**Text excerpt:**
________
# Samoset timeshare views



## Mayble (Feb 7, 2018)

I have Samoset resort booked for mid June in a one bedroom unit.  I have unit H4E Friday to Friday.  Do all the view timeshare buildings have views of the water? Does this unit have a water view?  Thanks for you help.


----------



## talkamotta (Feb 8, 2018)

I don't know about your particular unit but most units have views of the water. Big plus about Samoset is the location.....I love Rockland.  Close enough to drive to a lot of lighthouses, Acadia park, Bangor, or Portland. The only drawback is the kutchen...it's funky.  If I remember correctly it has a portable burner stove, no oven.  Other than that it is a wonderful place. We are going there again in May 2019.  Love Maine.


----------



## WinniWoman (Feb 8, 2018)

talkamotta said:


> I don't know about your particular unit but most units have views of the water. Big plus about Samoset is the location.....I love Rockland.  Close enough to drive to a lot of lighthouses, Acadia park, Bangor, or Portland. The only drawback is the kutchen...it's funky.  If I remember correctly it has a portable burner stove, no oven.  Other than that it is a wonderful place. We are going there again in May 2019.  Love Maine.




Units have a microwave and fridge also.

You can call and ask the resort about the view but most do have a view. The golf course is between the units and the water.


----------



## missyrcrews (Feb 8, 2018)

The timeshare unit buildings are shaped as a V....one side faces more toward the hotel, and one to the water.  That said...the land is a "point."  You're sticking out into the bay, and you're able to see water from any unit I've ever been in, though some views are better than others.  There are NO parking lot views here...all of the units are on the water side.  It is NOT located ocean-side.  As Mary Ann said, the golf course is between you and the water. 

Kitchen has a two burner stove, a decent-sized toaster oven, microwave, full-size fridge, and a dishwasher.  No oven.  Just plan your meals accordingly.  Still one of our favorite places to go, even though it's only about 50 miles from home.  (A huge plus in the eyes of my long-drive hating teenagers!)


----------



## Mayble (Feb 8, 2018)

Thank you!  I am glad to hear that their is no parking lot view.


----------



## theo (Feb 8, 2018)

Mayble said:


> I have Samoset resort booked for mid June in a one bedroom unit.  I have *unit H4E* Friday to Friday.  Do all the view timeshare buildings have views of the water? Does this unit have a water view?  Thanks for you help.



I believe that I know all Samoset unit locations after some years of ownership and use there. I would be glad to help, but I believe that your "H4E" unit identification is incorrect ; there is no *unit H4E* (or anything even remotely close) at Samoset.

There are three separate timeshare buildings at Samoset, 24 units per building. If your week is definitely "Friday to Friday", then the week is by definition in either Building 1 (aka "600 building") or building 2 (aka "700 building"). All weeks in Bldg 3 (aka "800 building") are "Saturday to Saturday". Buildings were initially constructed in three phases, not simultaneously.
________
**Stored records:**
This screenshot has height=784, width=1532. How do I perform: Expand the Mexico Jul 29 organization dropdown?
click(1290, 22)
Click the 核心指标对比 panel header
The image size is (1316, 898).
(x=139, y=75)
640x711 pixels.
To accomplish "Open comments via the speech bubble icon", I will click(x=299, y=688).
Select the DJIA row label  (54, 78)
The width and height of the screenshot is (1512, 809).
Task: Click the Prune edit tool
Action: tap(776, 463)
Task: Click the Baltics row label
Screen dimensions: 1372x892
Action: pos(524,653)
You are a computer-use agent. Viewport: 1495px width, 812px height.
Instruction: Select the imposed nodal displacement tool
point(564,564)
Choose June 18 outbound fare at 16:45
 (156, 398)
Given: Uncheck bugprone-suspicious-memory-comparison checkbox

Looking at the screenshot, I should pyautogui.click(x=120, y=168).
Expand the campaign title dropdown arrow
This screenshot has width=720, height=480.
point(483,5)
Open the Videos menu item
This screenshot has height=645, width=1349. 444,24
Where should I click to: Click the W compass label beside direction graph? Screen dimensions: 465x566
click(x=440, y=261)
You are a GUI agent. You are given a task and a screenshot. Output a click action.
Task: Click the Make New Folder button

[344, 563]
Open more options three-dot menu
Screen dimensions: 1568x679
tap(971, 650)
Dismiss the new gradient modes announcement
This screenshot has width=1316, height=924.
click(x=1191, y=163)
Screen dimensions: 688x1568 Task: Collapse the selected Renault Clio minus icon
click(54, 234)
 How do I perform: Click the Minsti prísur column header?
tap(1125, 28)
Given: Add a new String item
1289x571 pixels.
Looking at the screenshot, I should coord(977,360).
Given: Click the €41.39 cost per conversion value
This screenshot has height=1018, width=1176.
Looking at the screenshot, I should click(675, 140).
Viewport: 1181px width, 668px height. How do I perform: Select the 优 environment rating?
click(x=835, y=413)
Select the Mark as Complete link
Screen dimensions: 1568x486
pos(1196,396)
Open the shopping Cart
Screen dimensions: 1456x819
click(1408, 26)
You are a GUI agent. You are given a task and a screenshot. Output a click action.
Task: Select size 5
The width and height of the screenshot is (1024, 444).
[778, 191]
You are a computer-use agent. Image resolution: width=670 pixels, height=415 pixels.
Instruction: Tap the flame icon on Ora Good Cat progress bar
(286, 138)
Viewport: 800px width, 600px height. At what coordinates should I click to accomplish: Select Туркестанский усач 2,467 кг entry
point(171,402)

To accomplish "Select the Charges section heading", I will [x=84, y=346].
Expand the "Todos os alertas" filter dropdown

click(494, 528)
________
Copy out the stretch of the Samoset timeshare views thread from "## missyrcrews (Feb" through "long-drive hating teenagers!)" word for word.

**Answer below:**
## missyrcrews (Feb 8, 2018)

The timeshare unit buildings are shaped as a V....one side faces more toward the hotel, and one to the water.  That said...the land is a "point."  You're sticking out into the bay, and you're able to see water from any unit I've ever been in, though some views are better than others.  There are NO parking lot views here...all of the units are on the water side.  It is NOT located ocean-side.  As Mary Ann said, the golf course is between you and the water. 

Kitchen has a two burner stove, a decent-sized toaster oven, microwave, full-size fridge, and a dishwasher.  No oven.  Just plan your meals accordingly.  Still one of our favorite places to go, even though it's only about 50 miles from home.  (A huge plus in the eyes of my long-drive hating teenagers!)